On which level?
I understand that this is a complicated environment and a lot of things is outside my understanding. As a user I do everything I can to make it run well and for me a simple errorhandling is to abort zombie jobs automatic. It does not matter if it is user error or app errors, if someone like me can see in the log files that it has gone wrong it's easy to believe that the system knows it has gone wrong and should terminate. When terminated, a job has error status and it's easy to check the stderr and see what gone wrong, most likely user error :)

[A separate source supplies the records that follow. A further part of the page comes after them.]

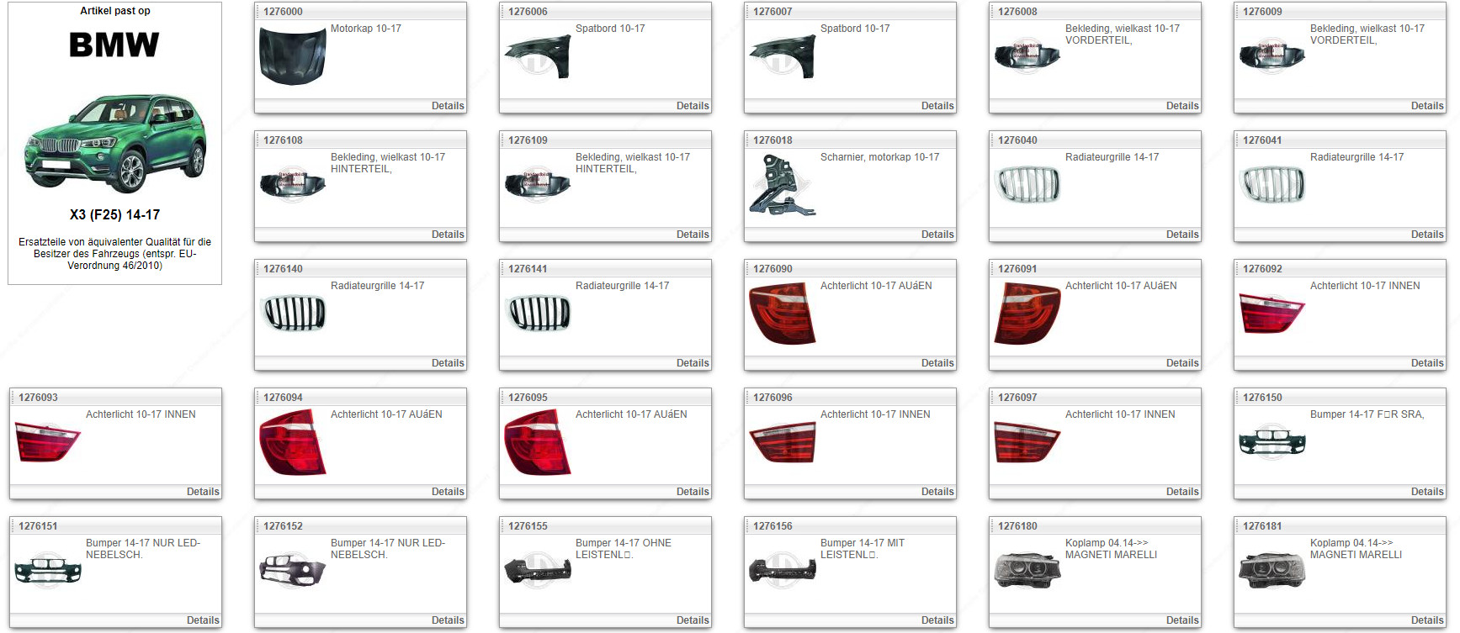Click the green BMW X3 car image
The image size is (1460, 633).
115,143
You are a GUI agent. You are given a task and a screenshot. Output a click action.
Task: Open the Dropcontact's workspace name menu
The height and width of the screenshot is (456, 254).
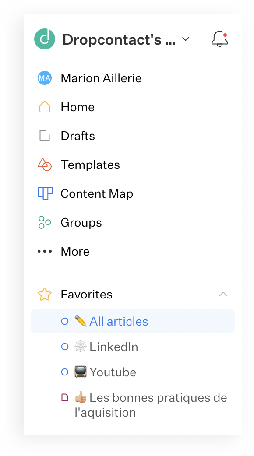[x=119, y=39]
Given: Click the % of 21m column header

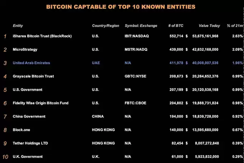Looking at the screenshot, I should [235, 26].
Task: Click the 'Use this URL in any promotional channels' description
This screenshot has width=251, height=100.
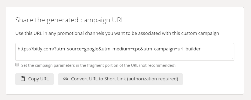Action: 117,33
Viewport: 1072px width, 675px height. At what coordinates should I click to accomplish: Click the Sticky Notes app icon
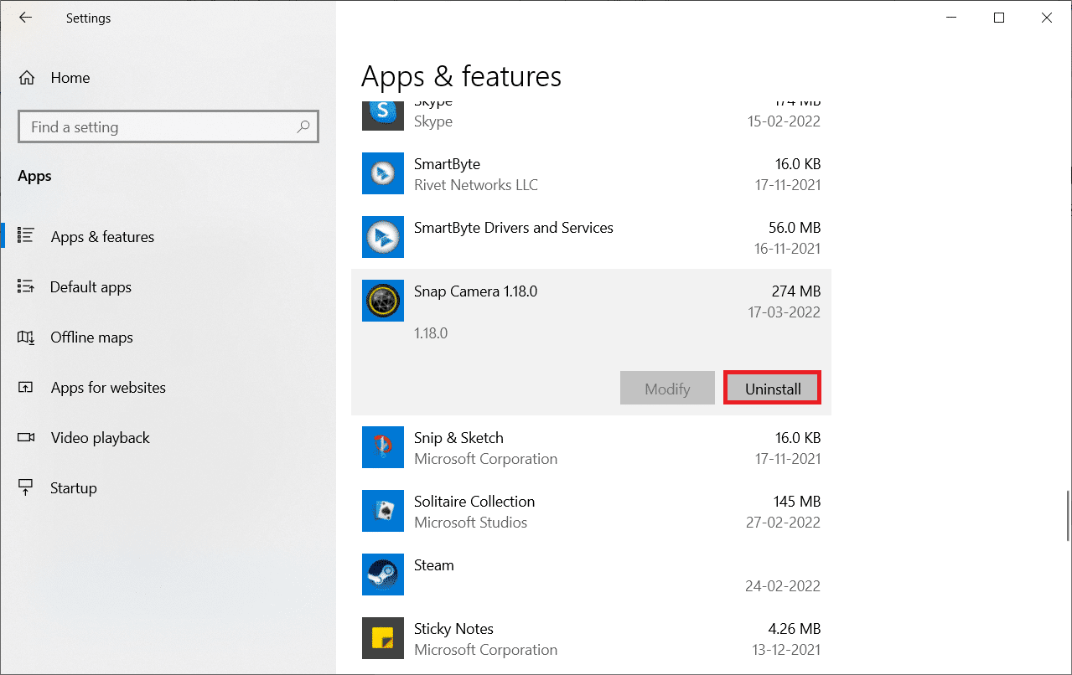pyautogui.click(x=382, y=638)
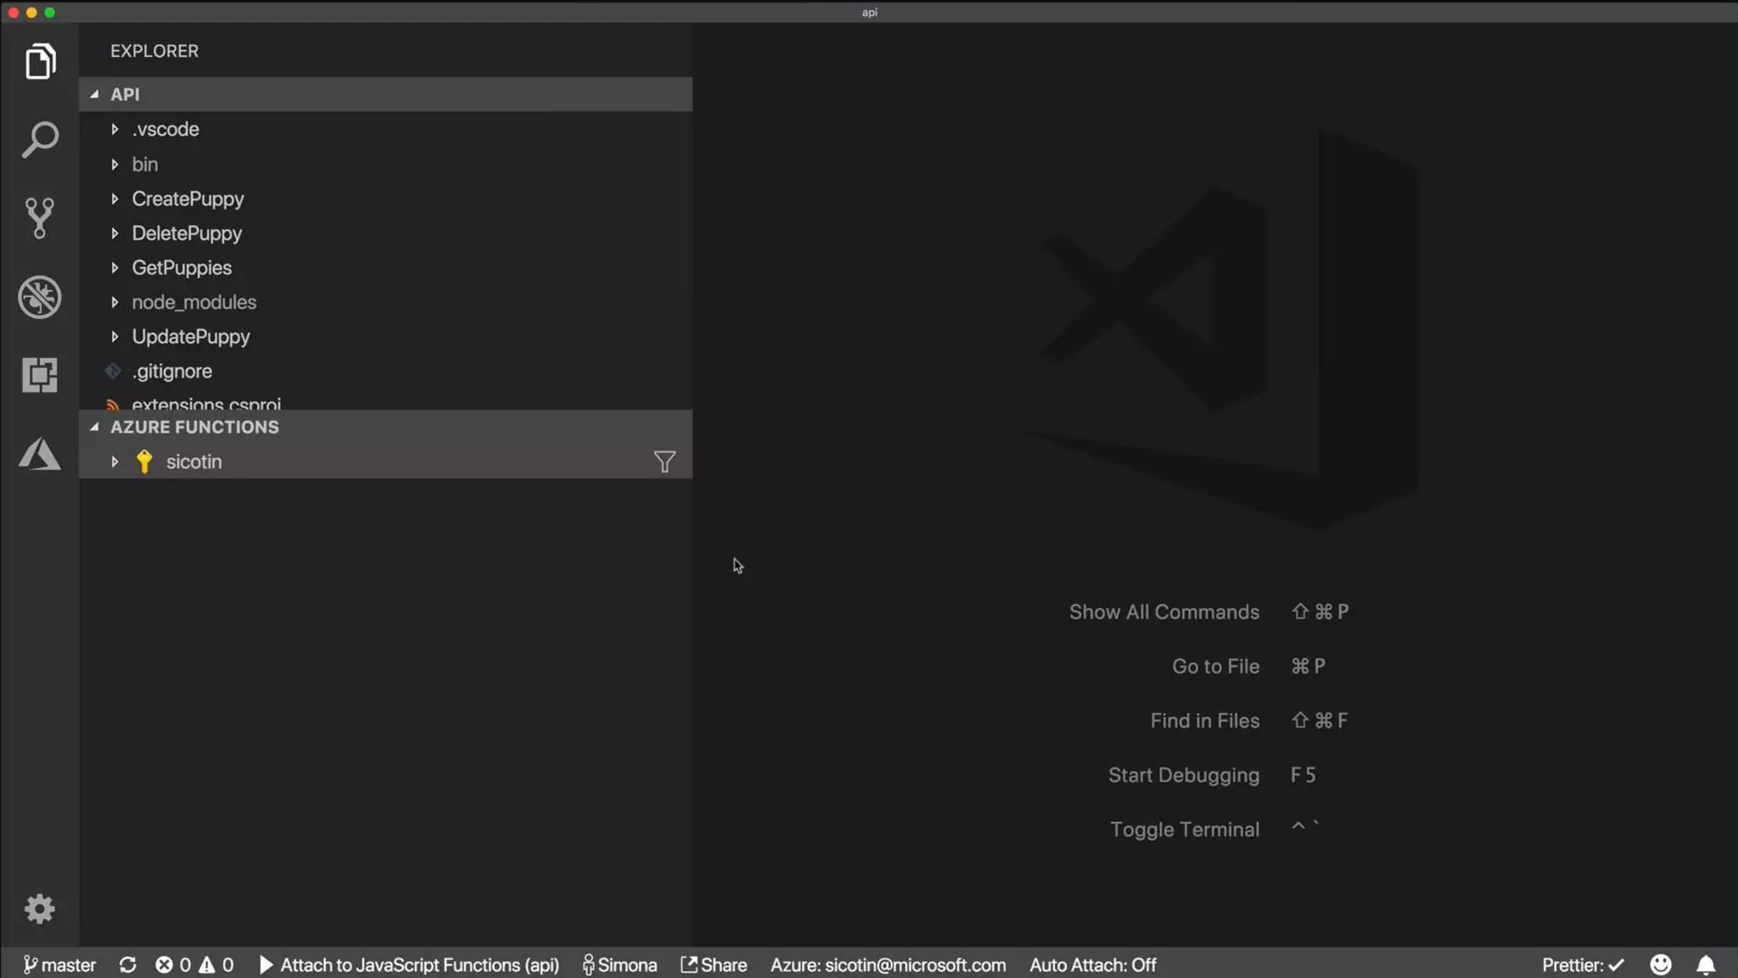Click the Explorer files icon

pos(40,62)
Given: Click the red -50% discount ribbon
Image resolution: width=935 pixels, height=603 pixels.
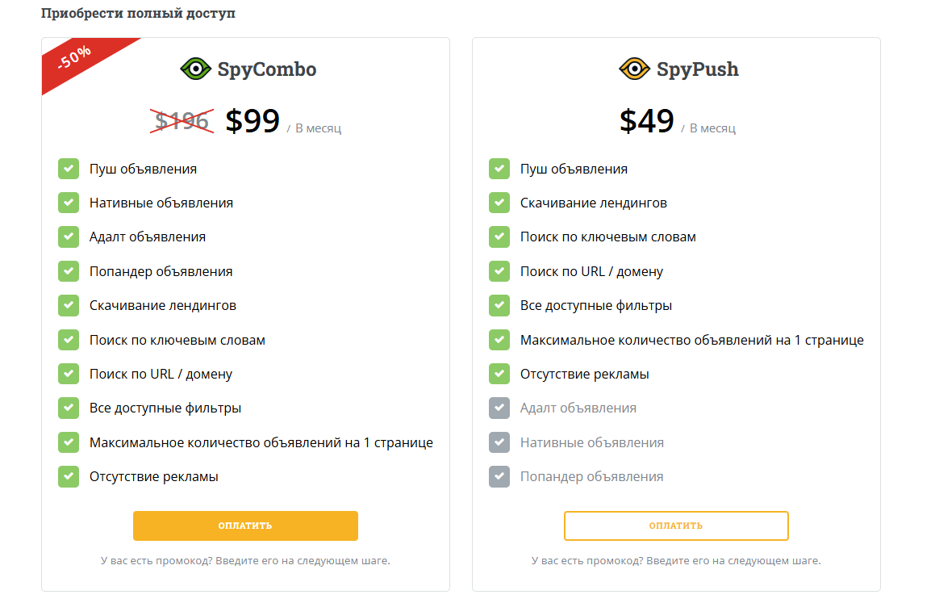Looking at the screenshot, I should click(x=75, y=61).
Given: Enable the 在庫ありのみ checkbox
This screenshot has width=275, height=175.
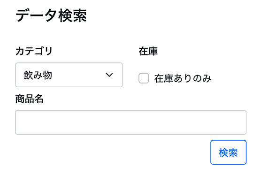Looking at the screenshot, I should coord(144,78).
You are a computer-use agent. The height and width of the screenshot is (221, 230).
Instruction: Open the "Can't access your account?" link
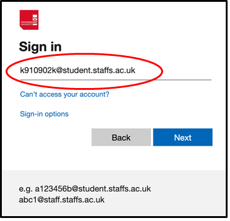pyautogui.click(x=65, y=95)
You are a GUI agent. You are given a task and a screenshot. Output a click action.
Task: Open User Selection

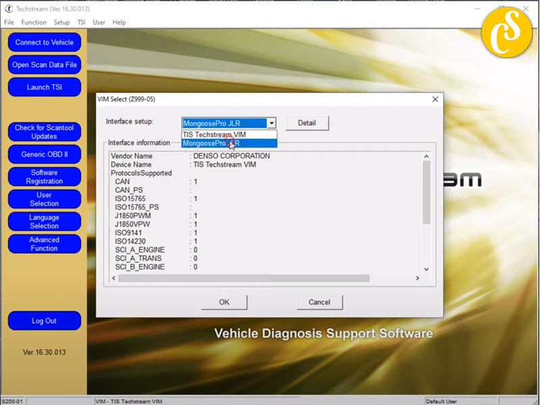(44, 199)
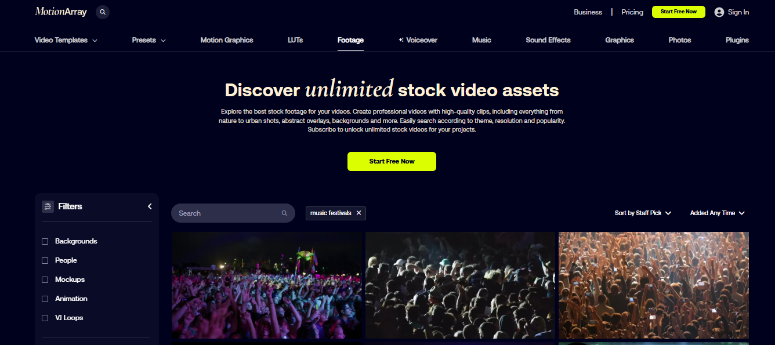This screenshot has width=775, height=345.
Task: Check the People filter checkbox
Action: (45, 260)

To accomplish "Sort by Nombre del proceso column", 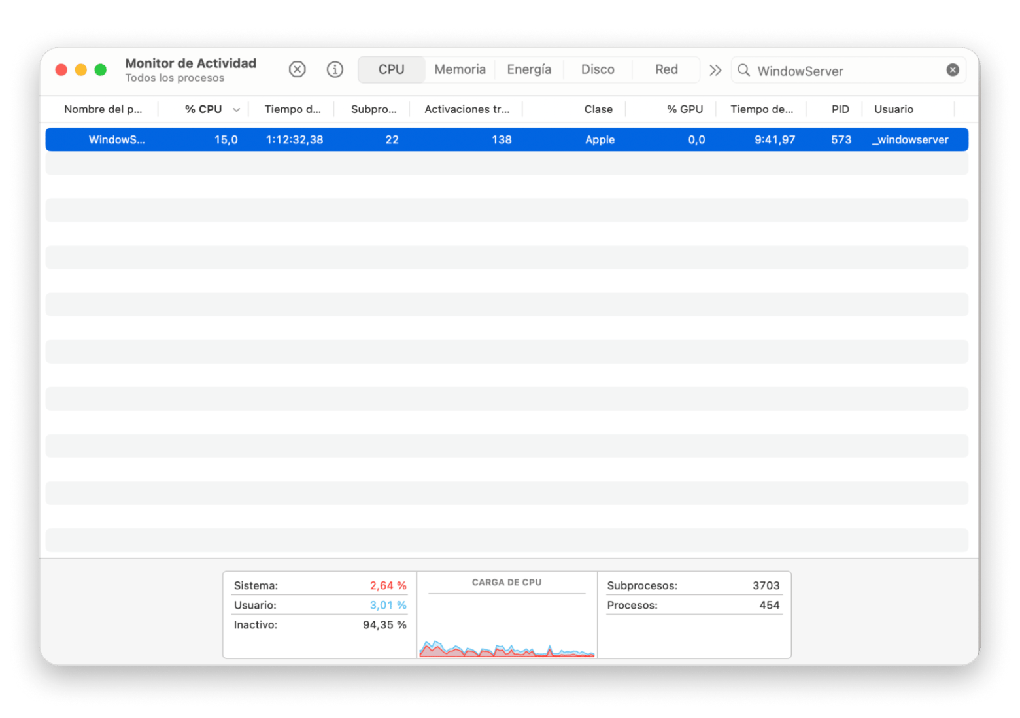I will coord(103,109).
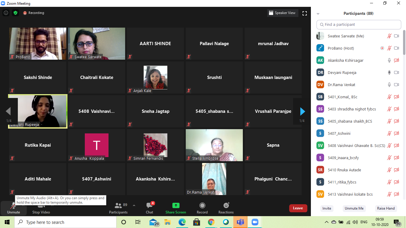Image resolution: width=406 pixels, height=228 pixels.
Task: Click the green encryption shield icon
Action: [15, 13]
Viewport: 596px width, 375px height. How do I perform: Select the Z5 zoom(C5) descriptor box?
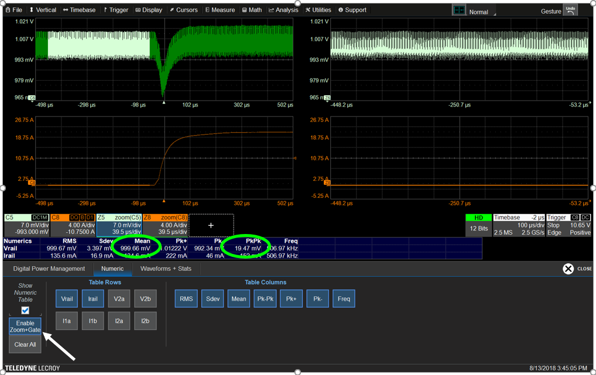click(x=119, y=225)
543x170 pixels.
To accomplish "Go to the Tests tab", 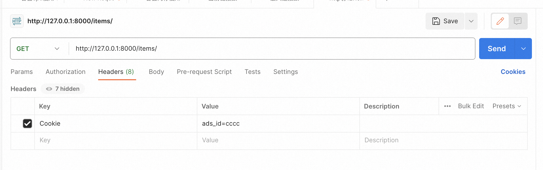I will pos(253,72).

Your answers is very much appreciated - now the sudoers issue has been solved, found
https://lhcathome.cern.ch/lhcathome/forum_thread.php?id=6075&postid=48978 I hope it's the correct one.
Can't do anything about the cgroups v1 issue as all modern Linux dialects is using v2. It is possible to reverse but it causes a lot of other issues in the system.
I don't know why Boinc has tried to pause the jobs. I don't allow any extra jobs to be downloaded so it should not try: <work_buf_min_days>0</work_buf_min_days> \ <work_buf_additional_days>0</work_buf_additional_days> I never pause any jobs manually these systems run 24/7 with only LHC no other Boinc projects.
The three jobs I had to cancel if you would get a minute to check if there is anything else I should fix:
https://lhcathome.cern.ch/lhcathome/result.php?resultid=419879823
https://lhcathome.cern.ch/lhcathome/result.php?resultid=419848816
https://lhcathome.cern.ch/lhcathome/result.php?resultid=419817476
I was working as sysadmin and software developer 30-35 years ago and have done a lot since. Now retired and have this as one of my hobbies so I'm not totaly lost with computers :)